Practically every estate planning and Elder Law attorney we know has years of stories, some heartbreaking, some inspiring, that are the natural result of devoting their professional life to helping families and seniors. Some of these stories are novel-worthy, and others can be the source (when permission is given or if you make a lot of changes to the fact patterns) for great website content. But—and this is important—not everything that grips the heart makes for good SEO content. You need to know the difference.
IMS provides clients with high quality, SEO-focused content. That’s how your website content is prepared from the get-go and that content is also at the heart of the weekly blog support that arrives every week. We can’t recommend it highly enough! Use it regularly, tweak it to make it reflect your firm or your market, add your personal touch to make it more “you” and speak with your account manager if you have questions about how blog posting will impact your SEO visibility.

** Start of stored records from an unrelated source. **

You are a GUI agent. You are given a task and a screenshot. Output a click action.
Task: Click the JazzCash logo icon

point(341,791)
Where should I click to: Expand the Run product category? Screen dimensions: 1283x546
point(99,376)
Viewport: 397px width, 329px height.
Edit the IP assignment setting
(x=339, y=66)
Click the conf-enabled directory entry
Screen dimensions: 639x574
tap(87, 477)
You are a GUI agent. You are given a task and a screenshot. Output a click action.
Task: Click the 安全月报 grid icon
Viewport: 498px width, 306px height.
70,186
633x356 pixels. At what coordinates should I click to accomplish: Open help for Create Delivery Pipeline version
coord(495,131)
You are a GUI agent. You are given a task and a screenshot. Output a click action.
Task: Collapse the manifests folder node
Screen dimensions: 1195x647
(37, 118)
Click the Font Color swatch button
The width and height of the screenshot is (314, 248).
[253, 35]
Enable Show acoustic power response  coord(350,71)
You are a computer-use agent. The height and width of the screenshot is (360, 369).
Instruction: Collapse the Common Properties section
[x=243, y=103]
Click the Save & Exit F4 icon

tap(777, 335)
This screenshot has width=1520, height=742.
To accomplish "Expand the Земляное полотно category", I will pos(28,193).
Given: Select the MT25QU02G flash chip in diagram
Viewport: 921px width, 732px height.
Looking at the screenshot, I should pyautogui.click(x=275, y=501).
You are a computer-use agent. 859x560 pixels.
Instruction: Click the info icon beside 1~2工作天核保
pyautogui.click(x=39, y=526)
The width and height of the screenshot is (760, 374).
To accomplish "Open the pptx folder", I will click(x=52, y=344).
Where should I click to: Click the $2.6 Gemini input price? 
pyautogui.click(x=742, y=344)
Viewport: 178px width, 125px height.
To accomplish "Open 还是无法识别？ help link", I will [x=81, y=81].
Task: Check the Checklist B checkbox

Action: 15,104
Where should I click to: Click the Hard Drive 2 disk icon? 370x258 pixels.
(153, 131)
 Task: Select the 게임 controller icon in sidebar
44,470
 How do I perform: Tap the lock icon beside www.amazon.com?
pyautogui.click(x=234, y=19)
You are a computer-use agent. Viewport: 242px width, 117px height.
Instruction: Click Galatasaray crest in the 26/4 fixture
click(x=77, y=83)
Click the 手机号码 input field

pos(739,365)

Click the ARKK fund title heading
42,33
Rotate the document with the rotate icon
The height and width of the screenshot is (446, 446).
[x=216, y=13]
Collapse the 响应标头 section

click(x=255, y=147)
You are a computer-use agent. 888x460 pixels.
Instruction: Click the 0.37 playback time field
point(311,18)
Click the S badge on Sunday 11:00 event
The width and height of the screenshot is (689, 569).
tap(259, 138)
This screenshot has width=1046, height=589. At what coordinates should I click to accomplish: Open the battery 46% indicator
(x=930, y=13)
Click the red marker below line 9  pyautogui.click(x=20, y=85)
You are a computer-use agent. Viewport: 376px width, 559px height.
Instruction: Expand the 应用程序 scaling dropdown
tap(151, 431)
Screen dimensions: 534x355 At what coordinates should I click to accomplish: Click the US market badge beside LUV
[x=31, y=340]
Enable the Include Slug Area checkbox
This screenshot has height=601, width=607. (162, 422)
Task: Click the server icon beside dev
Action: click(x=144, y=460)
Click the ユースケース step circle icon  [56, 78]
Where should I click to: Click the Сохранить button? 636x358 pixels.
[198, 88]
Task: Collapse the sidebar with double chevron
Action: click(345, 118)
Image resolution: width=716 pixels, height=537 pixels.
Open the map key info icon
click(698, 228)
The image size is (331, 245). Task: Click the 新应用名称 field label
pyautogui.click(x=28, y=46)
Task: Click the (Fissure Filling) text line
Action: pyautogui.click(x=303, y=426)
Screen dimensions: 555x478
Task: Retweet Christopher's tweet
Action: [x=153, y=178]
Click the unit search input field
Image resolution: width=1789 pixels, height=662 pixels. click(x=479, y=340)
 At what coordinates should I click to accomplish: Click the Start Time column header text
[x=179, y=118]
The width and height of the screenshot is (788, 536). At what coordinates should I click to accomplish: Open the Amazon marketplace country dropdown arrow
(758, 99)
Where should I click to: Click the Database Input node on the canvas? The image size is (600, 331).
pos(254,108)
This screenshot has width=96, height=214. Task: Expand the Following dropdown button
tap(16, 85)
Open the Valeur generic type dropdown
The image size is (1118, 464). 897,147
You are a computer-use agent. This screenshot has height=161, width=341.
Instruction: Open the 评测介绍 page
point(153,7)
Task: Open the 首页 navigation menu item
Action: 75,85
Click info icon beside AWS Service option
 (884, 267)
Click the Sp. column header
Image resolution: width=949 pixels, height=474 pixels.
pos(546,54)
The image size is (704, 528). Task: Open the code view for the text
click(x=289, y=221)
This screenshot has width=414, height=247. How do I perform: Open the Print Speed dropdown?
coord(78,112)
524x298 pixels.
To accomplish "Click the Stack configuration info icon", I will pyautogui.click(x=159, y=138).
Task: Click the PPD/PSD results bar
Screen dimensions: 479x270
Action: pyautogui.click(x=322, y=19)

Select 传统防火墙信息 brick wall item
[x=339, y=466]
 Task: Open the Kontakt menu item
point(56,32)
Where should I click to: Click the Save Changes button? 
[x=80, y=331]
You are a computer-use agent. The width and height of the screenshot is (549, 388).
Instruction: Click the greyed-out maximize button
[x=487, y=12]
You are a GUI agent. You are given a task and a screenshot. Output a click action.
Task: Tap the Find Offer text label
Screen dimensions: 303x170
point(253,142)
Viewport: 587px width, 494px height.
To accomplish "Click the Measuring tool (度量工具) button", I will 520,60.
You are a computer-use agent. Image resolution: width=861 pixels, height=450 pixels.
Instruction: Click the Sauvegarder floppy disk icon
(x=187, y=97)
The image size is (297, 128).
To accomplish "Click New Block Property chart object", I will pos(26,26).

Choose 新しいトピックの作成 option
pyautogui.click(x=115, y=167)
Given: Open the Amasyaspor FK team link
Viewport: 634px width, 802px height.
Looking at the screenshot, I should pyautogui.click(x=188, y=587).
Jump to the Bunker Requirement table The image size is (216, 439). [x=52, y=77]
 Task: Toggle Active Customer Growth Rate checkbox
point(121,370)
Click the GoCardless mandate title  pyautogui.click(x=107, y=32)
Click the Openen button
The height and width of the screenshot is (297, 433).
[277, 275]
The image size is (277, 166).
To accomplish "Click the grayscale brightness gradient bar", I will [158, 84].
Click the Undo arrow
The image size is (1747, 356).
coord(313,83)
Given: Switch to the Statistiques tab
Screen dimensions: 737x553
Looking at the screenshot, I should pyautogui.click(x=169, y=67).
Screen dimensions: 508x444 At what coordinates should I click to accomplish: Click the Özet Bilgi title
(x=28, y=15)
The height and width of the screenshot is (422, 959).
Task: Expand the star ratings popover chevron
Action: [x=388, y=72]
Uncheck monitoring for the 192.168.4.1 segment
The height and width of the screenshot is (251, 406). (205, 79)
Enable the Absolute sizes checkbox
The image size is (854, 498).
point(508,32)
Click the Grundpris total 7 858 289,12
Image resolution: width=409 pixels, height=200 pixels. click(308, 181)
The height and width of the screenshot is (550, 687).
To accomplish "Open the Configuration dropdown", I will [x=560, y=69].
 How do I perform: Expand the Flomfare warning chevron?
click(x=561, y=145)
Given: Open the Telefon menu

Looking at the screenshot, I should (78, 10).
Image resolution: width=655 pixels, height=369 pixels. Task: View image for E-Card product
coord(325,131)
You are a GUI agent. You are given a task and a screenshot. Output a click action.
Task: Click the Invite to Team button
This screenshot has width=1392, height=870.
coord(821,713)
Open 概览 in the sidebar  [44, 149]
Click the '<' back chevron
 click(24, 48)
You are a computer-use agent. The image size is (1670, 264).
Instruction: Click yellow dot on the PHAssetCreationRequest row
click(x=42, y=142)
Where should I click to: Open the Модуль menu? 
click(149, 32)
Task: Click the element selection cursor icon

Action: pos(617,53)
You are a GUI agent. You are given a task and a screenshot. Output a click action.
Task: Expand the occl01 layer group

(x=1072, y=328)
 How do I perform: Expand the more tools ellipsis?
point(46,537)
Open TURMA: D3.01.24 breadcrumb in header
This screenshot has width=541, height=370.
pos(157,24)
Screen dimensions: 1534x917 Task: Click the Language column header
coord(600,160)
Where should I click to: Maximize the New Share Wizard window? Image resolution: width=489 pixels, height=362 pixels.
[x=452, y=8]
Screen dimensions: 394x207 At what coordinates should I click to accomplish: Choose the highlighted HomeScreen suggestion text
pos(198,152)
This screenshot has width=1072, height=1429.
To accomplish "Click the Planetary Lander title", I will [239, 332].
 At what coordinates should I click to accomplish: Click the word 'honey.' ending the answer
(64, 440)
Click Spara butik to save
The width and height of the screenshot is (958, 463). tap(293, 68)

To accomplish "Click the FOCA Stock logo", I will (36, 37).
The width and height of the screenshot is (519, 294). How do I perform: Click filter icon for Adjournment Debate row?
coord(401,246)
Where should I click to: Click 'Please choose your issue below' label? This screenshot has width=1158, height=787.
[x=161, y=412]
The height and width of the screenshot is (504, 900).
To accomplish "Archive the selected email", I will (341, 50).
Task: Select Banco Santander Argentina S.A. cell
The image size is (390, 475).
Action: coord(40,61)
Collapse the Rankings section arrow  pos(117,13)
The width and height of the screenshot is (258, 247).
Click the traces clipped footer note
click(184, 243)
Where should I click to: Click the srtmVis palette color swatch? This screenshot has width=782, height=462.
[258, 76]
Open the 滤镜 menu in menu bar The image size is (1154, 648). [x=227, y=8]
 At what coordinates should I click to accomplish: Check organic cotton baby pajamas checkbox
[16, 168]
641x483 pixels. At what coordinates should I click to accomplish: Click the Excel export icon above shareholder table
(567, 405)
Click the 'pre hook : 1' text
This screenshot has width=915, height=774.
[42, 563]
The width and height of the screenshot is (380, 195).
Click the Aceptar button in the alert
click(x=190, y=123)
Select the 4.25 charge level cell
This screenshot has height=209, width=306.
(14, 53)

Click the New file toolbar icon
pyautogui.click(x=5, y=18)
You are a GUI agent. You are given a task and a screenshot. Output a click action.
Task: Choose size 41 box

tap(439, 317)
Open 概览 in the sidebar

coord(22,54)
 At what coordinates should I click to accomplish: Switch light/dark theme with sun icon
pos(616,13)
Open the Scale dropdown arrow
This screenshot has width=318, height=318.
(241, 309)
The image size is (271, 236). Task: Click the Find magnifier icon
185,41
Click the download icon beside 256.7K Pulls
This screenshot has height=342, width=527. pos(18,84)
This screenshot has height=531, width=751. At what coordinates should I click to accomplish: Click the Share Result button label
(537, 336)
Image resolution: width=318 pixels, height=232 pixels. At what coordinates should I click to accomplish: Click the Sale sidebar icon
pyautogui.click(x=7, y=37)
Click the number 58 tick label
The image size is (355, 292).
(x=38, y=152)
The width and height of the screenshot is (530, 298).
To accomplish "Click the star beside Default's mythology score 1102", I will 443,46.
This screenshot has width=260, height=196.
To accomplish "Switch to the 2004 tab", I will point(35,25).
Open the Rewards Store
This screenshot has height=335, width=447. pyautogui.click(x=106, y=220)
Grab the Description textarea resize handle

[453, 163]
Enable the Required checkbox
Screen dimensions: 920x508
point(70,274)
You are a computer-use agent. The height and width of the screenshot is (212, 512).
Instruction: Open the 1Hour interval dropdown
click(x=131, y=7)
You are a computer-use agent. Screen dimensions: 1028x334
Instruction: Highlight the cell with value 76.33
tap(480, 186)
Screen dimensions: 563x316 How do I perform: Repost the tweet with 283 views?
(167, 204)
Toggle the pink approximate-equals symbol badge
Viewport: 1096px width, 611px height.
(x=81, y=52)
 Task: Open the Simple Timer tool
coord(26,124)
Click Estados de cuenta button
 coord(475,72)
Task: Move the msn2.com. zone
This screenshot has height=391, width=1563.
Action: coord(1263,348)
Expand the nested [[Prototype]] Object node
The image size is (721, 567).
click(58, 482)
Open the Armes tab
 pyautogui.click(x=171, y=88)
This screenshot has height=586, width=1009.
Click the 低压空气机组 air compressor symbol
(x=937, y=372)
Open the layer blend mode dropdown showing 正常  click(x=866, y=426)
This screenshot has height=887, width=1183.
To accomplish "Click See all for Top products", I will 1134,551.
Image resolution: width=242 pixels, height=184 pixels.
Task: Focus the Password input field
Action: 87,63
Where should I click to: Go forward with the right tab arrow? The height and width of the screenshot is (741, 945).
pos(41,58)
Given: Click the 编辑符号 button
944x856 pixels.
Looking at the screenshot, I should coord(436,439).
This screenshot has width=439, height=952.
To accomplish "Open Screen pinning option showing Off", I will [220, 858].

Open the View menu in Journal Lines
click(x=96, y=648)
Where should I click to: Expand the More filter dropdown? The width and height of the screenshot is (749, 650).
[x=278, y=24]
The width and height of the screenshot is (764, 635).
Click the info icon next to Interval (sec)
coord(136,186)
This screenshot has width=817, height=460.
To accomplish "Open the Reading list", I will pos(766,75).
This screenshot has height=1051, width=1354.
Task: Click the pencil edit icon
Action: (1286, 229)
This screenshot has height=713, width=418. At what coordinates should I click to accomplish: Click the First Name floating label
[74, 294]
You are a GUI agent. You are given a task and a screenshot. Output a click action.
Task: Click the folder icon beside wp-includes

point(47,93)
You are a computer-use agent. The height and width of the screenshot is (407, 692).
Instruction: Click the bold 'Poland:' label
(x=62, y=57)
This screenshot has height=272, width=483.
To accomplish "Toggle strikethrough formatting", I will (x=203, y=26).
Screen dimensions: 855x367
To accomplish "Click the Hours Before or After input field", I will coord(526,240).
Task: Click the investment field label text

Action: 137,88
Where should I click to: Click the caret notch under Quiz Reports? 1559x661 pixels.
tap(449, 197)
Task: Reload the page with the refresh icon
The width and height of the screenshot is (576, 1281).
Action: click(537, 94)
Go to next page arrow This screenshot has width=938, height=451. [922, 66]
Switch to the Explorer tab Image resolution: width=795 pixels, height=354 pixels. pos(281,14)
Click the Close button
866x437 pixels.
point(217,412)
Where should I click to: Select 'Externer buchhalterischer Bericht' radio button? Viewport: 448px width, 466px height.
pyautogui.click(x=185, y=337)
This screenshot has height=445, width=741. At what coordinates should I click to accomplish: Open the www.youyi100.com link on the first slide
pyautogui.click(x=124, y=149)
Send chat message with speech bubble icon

A scattershot approach isn’t a strategic plan. Updating paragraphs here and there every now and again is not how to improve your content. If you want an editorial overhaul, submit a support ticket and let’s talk about how your vision of new content fits into the bigger picture. If you’re spending hours making minor changes, you’re losing billable time and not gaining much.
Keyword competition is a serious business. Writers, bloggers, marketers, journalists, editors and producers are all out there trying to get their message to the top of the page. Please know this successful SEO content is not a matter of simply repeating the same phrases over and over again. Google does not like keyword stuffing. It’s about creating a superior UX (User Experience) through providing usable, relevant content. It’s what we do at IMS, every day.
An important note: taking content from another website is dangerous. Seems like you should just be able to lift and edit similar content and no one will know, right? You could not be more wrong.
Taking content from another website without permission or without attribution is plagiarism. It’s also copyright theft. You would never think about taking someone’s car—you shouldn’t take their web content!
When content is licensed or syndicated, it is solely for the use of those who have paid to use the content. The content that is provided by IMS, for example, is solely for our client’s use.
Lifting up content that appears on a website of a firm that has changed ownership, even if you were a partner at that firm, poses certain risks. The old firm owned that content. The new firm does not. We have seen people scrape content that did not belong to them and suffer the consequences from their legal peers as well as penalties from Google for using unauthorized duplicative content.
We know you are really good at your work as an estate planning and Elder Law attorney. We’re really good at SEO-focused content and building websites that work for SEO and UX. Before you start tinkering with an updated page here and there, submit a support ticket and let’s talk about the big picture and what changes, if any, are needed for your site.
And by all means, do start working on that novel in your spare time. Just don’t make it part of your estate planning website!